Não dá para comparar o terror da Inquisição original com a atual. Aquela levou milhares à morte, do modo mais cruel possível. Mas os tribunais da Internet também deixam suas sequelas e feridas, é inegável. A questão é que algumas acusações se tornam crônicas e vão formando uma imagem, um consenso, que depois é difícil derrubar.
Muitos estudos mostraram como a Inquisição do Santo Ofício, de matiz católica, tinha múltiplos propósitos e foi utilizada como ferramenta política para a destruição do opositor, do diferente. Uma pessoa ou grupo poderoso que via seus interesses contrariados acusava o opositor de heresia e este era o caminho mais curto para a sua destruição.

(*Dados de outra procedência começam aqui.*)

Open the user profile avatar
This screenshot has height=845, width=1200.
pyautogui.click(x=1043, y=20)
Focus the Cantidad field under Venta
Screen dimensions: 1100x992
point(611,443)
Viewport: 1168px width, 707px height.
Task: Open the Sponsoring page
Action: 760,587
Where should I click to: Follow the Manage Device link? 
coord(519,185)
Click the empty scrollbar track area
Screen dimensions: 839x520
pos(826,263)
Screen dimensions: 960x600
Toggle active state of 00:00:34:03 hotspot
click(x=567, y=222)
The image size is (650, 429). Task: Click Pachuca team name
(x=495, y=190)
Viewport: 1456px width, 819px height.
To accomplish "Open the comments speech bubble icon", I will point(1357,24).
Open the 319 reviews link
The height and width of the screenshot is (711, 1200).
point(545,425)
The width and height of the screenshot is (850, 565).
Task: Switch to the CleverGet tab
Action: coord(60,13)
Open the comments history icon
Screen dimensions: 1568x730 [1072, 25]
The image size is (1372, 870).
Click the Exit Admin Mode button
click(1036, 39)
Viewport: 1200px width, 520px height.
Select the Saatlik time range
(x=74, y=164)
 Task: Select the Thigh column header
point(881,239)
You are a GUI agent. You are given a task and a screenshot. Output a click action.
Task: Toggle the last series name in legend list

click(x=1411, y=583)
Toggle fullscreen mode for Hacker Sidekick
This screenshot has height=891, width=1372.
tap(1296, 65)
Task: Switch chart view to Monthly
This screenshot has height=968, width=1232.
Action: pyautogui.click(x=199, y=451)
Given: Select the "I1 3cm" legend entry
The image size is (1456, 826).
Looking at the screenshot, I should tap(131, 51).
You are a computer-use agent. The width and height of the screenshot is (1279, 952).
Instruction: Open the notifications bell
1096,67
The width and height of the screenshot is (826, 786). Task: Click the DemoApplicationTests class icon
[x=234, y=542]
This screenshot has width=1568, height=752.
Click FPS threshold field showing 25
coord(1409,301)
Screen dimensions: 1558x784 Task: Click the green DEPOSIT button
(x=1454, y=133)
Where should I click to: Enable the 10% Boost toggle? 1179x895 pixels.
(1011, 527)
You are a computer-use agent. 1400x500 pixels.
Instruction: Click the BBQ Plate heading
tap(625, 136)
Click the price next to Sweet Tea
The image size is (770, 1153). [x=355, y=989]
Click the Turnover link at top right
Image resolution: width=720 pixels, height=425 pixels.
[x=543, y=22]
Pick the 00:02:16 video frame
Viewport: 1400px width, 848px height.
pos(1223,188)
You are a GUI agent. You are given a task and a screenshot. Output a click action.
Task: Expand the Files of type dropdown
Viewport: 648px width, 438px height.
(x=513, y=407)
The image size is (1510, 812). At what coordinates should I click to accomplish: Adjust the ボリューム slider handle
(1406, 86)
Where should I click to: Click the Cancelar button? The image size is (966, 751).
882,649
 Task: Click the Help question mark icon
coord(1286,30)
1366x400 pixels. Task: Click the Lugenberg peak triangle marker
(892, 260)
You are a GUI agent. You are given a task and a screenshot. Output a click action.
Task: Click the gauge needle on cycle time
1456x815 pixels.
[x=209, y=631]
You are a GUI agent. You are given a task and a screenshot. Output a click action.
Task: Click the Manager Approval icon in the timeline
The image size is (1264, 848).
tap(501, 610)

Não é diferente com os tribunais da Internet. Em geral a acusação tem fundo político, é feita por alguém ou um grupo que não quer ver questionado o seu status quo, os fundamentos conservadores. Estamos falando de acusações que podem envolver siglas partidárias, crenças religiosas ou questões geopolíticas mais amplas.
Por isso é essencial, cada vez mais vital, que não se “compre” uma acusação tão logo ela aparece. É muito saudável buscar várias fontes, aquelas consideradas confiáveis, para se formar uma opinião. Hoje a acusação pode vir de uma forma até leve, caricata, divertida, através de um desses chamados memes. Mas o resultado é o mesmo se fosse feita de modo mais direto. As novas “bruxas” vão sofrer do mesmo jeito.
Este é um dos motivos pelos quais muita gente quer distância das redes sociais. Porque a mentira é uma matéria-prima permanente, agindo sorrateira e sempre destrutiva. Para aqueles que ainda navegam por elas, todo cuidado é pouco.
No caso do Brasil, é bom lembrar que o país foi colonizado por Portugal no auge da Contrarreforma na Península Ibérica. Daí a dificuldade histórica, atávica, para se pensar e agir diferente no nosso país. O “normal” em mais de cinco séculos é a censura, a negação e tentativa de destruição do que questiona, fere, o senso comum reinante. No atual ano da graça de 2023, um milênio depois do surgimento da Inquisição, o panorama brasileiro é mais do que propício para a proliferação de tribunais do pensamento. As chamas estão acesas.